Log In


Reset Password
  • MENU
    Columns
    Monday, October 07, 2024

    RIP to Theresa, my favorite ‘Lunch Lady’

    East Lyme — We became friends instantly, perhaps because we shared Italian heritage, perhaps because she bore a resemblance, both facially with her sense of humor, to both my grandmothers, who profoundly and positively helped frame my childhood.

    And that’s why it was with unspeakable sadness that I learned of Theresa Ebersole’s recent death.

    Theresa, who worked at Jennings School in New London for 30 years, was my favorite ever “Lunch Lady.”

    A primer: In 2019, I wanted to volunteer somewhere in the New London public school system. I figured, well, if this job requires that I sometimes criticize what I see, I ought to try to help, too. My friend Leah Champ Burdick, then the assistant principal at Jennings, suggested I try being the “Cafeteria Boy,” bussing tables, cleaning this and mopping that. It was genius, if only because I got to interact with the entire student body.

    I was the class clown, the referee, the food sneaker (sneaking food to those in need), the wacky adult who was not the kids’ teacher or administrator, just some guy who cared. It was my favorite job ever.

    It didn’t take five minutes to drift toward Theresa, who was the best find of funny: without even trying. She could wrinkle her face at authority, as if she’d just been told to clean up after the dog got sick. She did sarcasm effortlessly. I nearly keeled over the day I stood next to her while a faculty member grabbed the microphone in the loud cafeteria and shouted with the urgency of Paul Revere, imploring the kids to quiet down.

    It wasn’t lost on Theresa that in trying to command quiet, the faculty member was the loudest of all, prompting Theresa to mumble, “I wish she’d shut the (bleep) up.” Sorry, but much like what came out of Sophia’s mouth on the “Golden Girls,” you just didn’t expect to hear that kind of language from an otherwise innocent looking older woman. Which made it funnier.

    And yet she had this softer, grandmotherly side, always referring to the kids as “honey” or “sweetheart,” reminding them to eat their veggies and drink their milk.

    Few of us ever ponder how important “Lunch Ladies” really are. Their work is not easy, often hectic, preparing and serving rapid fire meals to little kids whose nutritional habits don’t extend beyond Fritos. Doesn’t seem right so many of them are all but dismissed, especially given their motherly mien and how so many of them appear to care more about the kids than the kids sometimes care about themselves.

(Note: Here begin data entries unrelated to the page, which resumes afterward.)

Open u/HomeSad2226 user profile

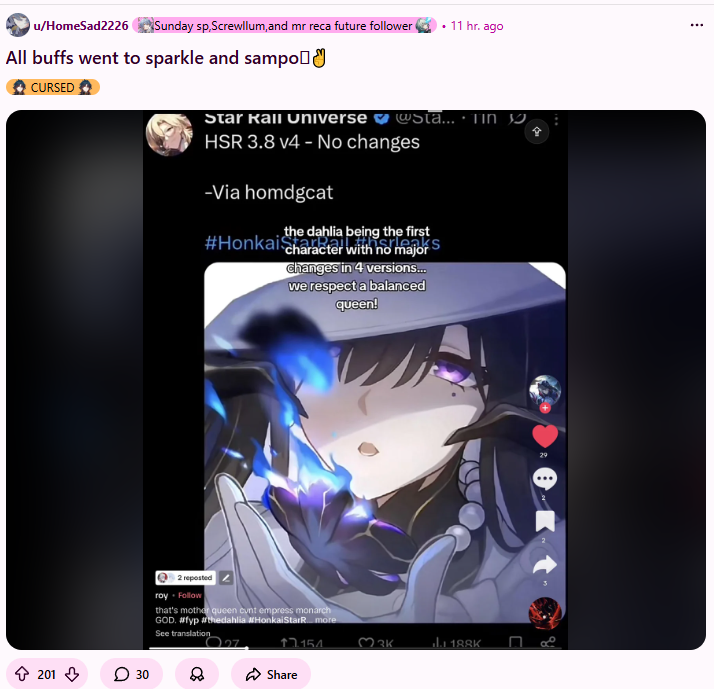click(x=81, y=26)
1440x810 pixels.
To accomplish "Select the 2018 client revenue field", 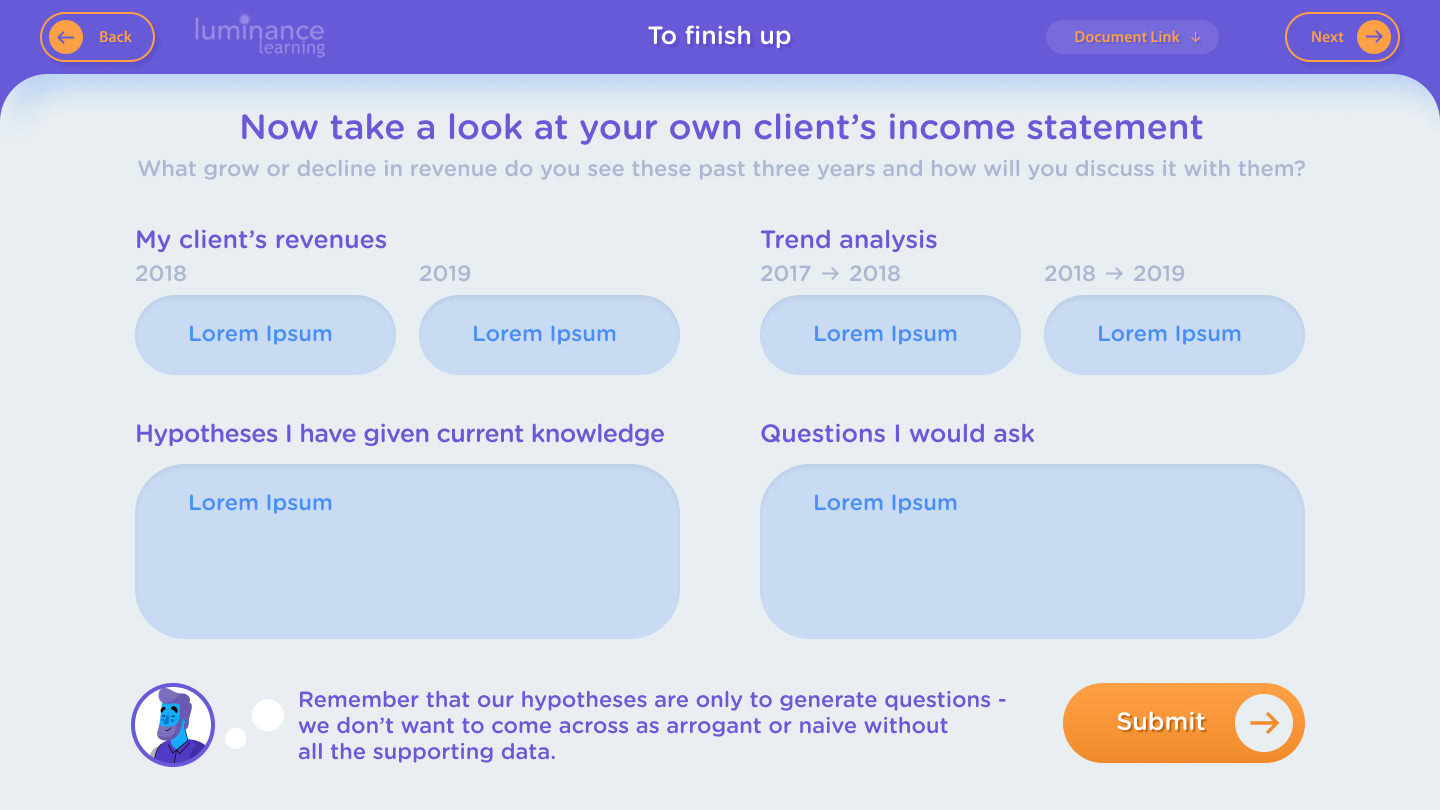I will click(x=265, y=335).
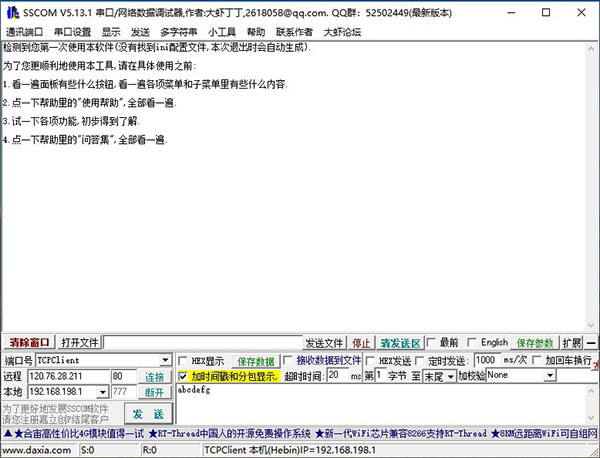Click the 清除窗口 button
This screenshot has height=458, width=600.
click(28, 343)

    Theresa was the finest example. She would verbally spar with one of the cooks, Greg Wall, who never left home without his sense of humor. If you didn’t know better, you’d have thought “gun battle at dawn” for the two of them, much like it was for Fred G. Sanford and Aunt Esther. It was merely part of the floor show. Kevin Munday, Hector Aquino, Leon Smith, Heidi Marshall … this gang of people who would normally appear to have very little in common faithfully made this little cafeteria a welcoming, safe place.

    Seriously: I bussed, mopped and cleaned just enough, lest I get accused of doing nothing else but having fun.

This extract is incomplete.